* **EXERCISE PROMPT**: Write out, word for word, every line from the one containing "Урна металлическая - УН-2 (524, 1466)" through the last line of the records below, both ends included.

* **RECORDS PROVIDED**:
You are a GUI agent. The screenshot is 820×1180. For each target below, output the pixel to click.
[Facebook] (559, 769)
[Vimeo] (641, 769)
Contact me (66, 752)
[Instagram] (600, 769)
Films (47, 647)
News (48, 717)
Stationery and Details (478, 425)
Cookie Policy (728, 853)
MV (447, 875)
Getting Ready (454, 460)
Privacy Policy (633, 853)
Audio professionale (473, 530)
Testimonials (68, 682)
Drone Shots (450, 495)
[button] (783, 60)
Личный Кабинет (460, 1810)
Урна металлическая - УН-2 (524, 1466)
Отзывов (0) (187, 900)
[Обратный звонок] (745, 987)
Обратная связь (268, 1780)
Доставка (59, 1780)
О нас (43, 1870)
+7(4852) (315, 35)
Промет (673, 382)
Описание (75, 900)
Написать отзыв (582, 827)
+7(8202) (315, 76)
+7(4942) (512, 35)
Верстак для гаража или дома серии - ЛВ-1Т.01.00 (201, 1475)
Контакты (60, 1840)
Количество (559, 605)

* **FINISHED EXERCISE**:
Урна металлическая - УН-2 (524, 1466)
Отзывов (0) (187, 900)
[Обратный звонок] (745, 987)
Обратная связь (268, 1780)
Доставка (59, 1780)
О нас (43, 1870)
+7(4852) (315, 35)
Промет (673, 382)
Описание (75, 900)
Написать отзыв (582, 827)
+7(8202) (315, 76)
+7(4942) (512, 35)
Верстак для гаража или дома серии - ЛВ-1Т.01.00 (201, 1475)
Контакты (60, 1840)
Количество (559, 605)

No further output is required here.